Pasaje citado:
● ● ● ●
Aseguran los biógrafos de Laurence Sterne que su cadáver fue robado del cementerio de Saint-Georges y vendido a un professor de Anatomía de Cambridge. Sin duda, al autor de Tristam Shandy le hubiese parecido una historia digna de figurar en uno de sus capítulos más disparatados, por ejemplo en aquel en el que glosa lo poco que los grandes hombres se alteran ante la posibilidad de la muerte: 'Vespasiano murió sobre su retrete haciendo chistes...'. En cualquier caso, me imagino el cuerpo aún caliente del reverendo Sterne al hombro de aquel rufián, y también al inquieto profesor de Anatomía de Cambridge aplicando su afilado escalpelo sobre el cadáver del escritor, y acechando, con su concienzudo análisis y disección, las claves de la inteligencia y del ingenio.

Me lo imagino y me estremezco, al igual que me sobrecoge saber que el cráneo de Descartes fue robado y vendido por 120 francos a otro profesor sin escrúpulos, o que Lord Schwaterborg compró por miles de libras un diente de Newton, que mandó montar en una aparatosa sortija de oro. A la muerte de Voltaire, en 1778, la emperatriz Catalina II adquirió la biblioteca del sabio de Ferney, de aquel hombre que admiraba tanto y que, para su gran pesar, no había podido conocer personalmente. Según algunos biógrafos, la zarina contrató a un par de espías para ver si podían apoderarse del cadáver. Sin embargo, lo que la emperatriz de Rusia desconocía es que de la dentadura de Voltaire ya habían desaparecido dos dientes. Uno de ellos se descubrió en posesión de un funcionario de la Ville de Paris y el otro en la casa de un periodista éclairé, que lo había convertido en su más preciado amuleto: le colgaba del cuello mediante una cadena de oro, protegido por un delicado estuche de plata, en el que había hecho grabar el siguiente dístico aleccionador: 'Les prêtres ont causé tant de mal à la terre / Que j'ai gardé contre eux une dent de Voltaire'.
● ● ● ●
Fragmento de origen:

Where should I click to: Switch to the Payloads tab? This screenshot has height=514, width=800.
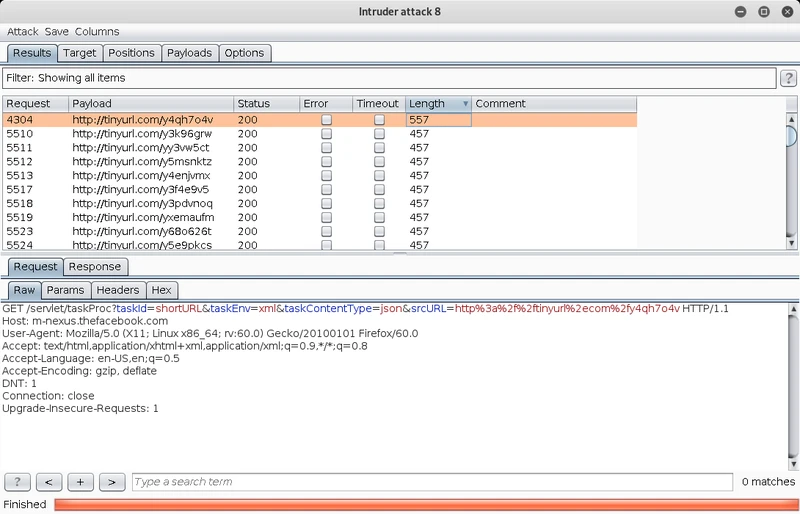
● ● ● ●
En qué consiste: Según el pasaje citado, ¿por cuántos francos se vendió el cráneo de Descartes?

Resultado obtenido: Se vendió por 120 francos.